Living in an Ivory Basement Stochastic thoughts on science, testing, and programming.

Using GitHub for janky project reporting - some code

For the NIH Data Commons, we needed a way for 10 distinct teams to do reporting at the level of about 50-100 milestones per team, on a monthly basis.

Each team was already using different project management software internally, and we didn't want to require them to switch to something new. We also didn't need a lot of innate functionality in the project reporting system - basically, for each milestone we needed two statuses, "started" and "finished".

So we decided to go with something lightweight and simple that would support programmatic update and automated reporting: GitHub!

We chose to use GitHub for project reporting for several reasons. We were already using GitHub for content stuff, and everyone had accounts. We were also using GitHub for authentication control on static Web sites via a Heroku app.

So what we did was use the PyGithub package to write a script to take the project milestones (which were all in a spreadsheet) and load them into GitHub issues. There was a label for "this task has been started", and when complete, the issue was just closed.

Each issue had some metadata associated with it (this was basically regexp-friendly fields like "id: XYZ") that linked it back to information in the spreadsheet. Other metadata such as the team that "owned" the milestone was layered on with GitHub labels.

We then wrote another script that extracted the issue statuses and output a reporting spreadsheet that we could send to the NIH on a monthly basis.

(Luiz Irber wrote the first version of the scripts as a proof of concept, and then I took over expansion and maintenance as our needs evolved.)

Using GitHub in this way had a number of advantages, some of which were unexpected.

The main advantage was that the user interface for viewing and updating statuses was super easy. Finding issues could be done github search (and eventually via our project search engine, centillion).
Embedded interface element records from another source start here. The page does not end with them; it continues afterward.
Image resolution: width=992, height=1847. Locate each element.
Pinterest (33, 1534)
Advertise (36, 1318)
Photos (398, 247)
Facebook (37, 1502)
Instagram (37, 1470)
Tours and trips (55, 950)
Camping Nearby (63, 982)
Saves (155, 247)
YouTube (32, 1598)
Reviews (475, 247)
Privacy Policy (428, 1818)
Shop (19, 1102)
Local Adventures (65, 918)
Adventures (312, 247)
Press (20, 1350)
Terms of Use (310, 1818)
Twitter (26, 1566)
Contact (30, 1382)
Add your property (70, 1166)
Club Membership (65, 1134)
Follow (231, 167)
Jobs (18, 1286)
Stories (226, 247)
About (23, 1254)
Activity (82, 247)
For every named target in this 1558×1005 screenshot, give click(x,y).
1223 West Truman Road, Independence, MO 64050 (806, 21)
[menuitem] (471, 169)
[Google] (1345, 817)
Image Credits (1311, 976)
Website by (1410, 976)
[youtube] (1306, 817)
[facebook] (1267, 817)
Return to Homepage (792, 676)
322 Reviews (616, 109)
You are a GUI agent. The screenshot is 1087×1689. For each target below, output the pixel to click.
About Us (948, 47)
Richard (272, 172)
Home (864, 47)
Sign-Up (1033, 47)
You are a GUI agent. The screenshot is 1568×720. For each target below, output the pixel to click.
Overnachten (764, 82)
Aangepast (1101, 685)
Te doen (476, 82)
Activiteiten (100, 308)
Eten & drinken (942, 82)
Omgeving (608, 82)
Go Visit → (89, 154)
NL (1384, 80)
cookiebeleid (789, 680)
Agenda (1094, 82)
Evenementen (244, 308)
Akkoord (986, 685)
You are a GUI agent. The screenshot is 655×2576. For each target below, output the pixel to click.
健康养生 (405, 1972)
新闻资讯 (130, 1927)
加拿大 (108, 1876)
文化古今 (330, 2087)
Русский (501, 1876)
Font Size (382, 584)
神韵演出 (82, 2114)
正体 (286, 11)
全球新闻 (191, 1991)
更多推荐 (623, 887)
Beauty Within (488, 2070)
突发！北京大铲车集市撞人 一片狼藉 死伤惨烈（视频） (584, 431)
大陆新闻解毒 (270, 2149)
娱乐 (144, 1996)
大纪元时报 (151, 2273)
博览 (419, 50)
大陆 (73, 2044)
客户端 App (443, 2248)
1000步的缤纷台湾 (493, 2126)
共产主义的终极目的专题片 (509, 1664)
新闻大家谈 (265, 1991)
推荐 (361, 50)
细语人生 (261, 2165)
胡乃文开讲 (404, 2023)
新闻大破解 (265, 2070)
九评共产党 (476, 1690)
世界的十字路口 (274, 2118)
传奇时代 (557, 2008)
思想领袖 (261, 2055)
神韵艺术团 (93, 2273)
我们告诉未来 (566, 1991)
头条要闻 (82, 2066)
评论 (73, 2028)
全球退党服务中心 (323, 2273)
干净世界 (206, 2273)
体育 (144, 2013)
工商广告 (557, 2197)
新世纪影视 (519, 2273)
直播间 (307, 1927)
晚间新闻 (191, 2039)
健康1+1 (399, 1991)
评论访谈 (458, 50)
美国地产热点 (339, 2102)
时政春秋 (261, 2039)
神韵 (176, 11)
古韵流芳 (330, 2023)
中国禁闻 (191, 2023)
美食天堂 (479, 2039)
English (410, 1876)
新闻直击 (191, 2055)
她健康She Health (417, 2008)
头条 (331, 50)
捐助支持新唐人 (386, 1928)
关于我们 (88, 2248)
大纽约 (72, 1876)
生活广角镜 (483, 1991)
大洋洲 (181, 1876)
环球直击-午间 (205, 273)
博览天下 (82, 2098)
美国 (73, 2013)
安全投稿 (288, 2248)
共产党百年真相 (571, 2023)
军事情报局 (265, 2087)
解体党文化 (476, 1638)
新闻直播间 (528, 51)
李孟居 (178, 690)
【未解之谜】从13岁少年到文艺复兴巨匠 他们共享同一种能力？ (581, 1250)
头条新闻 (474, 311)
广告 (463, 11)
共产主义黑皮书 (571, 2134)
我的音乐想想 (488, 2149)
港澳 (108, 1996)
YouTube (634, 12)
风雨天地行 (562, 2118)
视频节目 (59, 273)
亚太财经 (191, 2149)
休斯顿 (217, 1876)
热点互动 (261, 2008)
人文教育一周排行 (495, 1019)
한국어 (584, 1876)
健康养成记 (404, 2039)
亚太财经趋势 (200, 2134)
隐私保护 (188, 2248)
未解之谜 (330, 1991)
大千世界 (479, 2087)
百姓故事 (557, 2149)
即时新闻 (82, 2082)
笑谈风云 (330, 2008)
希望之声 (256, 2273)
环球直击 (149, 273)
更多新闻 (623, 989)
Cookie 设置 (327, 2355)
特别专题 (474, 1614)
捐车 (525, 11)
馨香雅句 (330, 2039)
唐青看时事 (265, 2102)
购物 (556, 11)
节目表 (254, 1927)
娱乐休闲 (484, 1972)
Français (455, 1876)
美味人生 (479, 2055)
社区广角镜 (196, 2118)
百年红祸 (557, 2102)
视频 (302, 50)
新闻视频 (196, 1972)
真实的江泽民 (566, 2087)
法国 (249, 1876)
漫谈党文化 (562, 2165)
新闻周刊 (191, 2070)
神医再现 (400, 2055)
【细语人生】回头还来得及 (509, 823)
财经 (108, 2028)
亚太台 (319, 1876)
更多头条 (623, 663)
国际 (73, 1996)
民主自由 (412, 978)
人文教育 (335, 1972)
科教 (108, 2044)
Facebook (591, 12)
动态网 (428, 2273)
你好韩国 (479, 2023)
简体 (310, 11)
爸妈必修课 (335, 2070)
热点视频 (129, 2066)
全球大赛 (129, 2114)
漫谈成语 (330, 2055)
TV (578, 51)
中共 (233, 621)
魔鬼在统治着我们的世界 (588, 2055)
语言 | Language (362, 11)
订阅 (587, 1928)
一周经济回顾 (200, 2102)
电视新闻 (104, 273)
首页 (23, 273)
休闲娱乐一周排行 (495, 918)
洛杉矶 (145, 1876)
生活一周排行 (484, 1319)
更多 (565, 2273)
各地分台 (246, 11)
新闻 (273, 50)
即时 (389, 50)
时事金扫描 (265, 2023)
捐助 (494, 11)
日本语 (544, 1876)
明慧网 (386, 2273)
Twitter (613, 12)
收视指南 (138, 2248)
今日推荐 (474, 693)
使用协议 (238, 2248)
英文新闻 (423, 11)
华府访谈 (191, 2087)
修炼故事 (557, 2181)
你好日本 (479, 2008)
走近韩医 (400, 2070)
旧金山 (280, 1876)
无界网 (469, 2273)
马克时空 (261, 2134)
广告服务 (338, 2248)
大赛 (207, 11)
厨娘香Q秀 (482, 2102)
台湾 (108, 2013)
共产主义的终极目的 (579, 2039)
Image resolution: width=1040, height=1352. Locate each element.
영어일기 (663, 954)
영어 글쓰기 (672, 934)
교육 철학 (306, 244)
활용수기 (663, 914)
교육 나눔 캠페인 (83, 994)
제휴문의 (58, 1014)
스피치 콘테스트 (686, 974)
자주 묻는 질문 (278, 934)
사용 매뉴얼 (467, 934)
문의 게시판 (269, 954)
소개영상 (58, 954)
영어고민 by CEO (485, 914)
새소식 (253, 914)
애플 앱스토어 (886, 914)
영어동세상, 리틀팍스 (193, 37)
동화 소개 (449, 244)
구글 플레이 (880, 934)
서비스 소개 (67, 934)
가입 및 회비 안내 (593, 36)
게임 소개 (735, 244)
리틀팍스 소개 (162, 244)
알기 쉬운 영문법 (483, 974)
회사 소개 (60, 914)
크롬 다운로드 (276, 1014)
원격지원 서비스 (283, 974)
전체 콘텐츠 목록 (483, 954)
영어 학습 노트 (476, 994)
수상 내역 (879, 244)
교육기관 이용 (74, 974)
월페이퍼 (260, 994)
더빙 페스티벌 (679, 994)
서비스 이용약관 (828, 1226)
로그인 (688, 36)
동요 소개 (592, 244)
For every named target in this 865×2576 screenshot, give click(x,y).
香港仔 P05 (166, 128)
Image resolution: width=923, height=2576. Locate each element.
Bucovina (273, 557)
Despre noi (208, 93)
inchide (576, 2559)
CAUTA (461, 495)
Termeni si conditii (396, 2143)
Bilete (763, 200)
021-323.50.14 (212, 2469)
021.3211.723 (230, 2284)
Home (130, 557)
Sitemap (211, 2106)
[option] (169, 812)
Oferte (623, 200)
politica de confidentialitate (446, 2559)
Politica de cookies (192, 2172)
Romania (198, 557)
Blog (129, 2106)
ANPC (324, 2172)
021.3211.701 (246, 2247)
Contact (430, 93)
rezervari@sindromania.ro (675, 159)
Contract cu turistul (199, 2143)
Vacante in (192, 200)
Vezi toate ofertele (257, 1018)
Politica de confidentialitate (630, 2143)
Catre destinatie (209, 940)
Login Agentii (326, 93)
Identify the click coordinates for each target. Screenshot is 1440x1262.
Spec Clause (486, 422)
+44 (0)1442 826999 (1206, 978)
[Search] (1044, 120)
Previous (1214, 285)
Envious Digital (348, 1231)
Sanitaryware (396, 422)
Permalinks could be bookmarked, too.
Linking between GitHub issues worked nicely: when you put a link from an issue in some other repo to a milestone, a back-link was automatically provided on GitHub.
The statuses of milestones were accessible to everyone, i.e. visible across the project.
People from any team could watch a milestone they were interested in.
Comments and questions could be posted on milestones, and (potentially) could be provided in the monthly rollup.
The GitHub Web and project interface went through churn during our project, but the issue API was not affected, so our scripts kept on working.
Unlike built-in GitHub projects functionality, this works easily across multiple repositories AND multiple organizations.

What if we had not used GitHub?

Within the project, there was some pushback. Most of the pushback amounted to "but we are already using System X, can't we just use that?" But there was no consensus on what to use! Since it was all scriptable, we were expecting to write some status importers (but didn't need to within the first phase of the project). It would have been easy to auto-update issue labels using GitHub project management bridges (and I think at least one group did that without involving us).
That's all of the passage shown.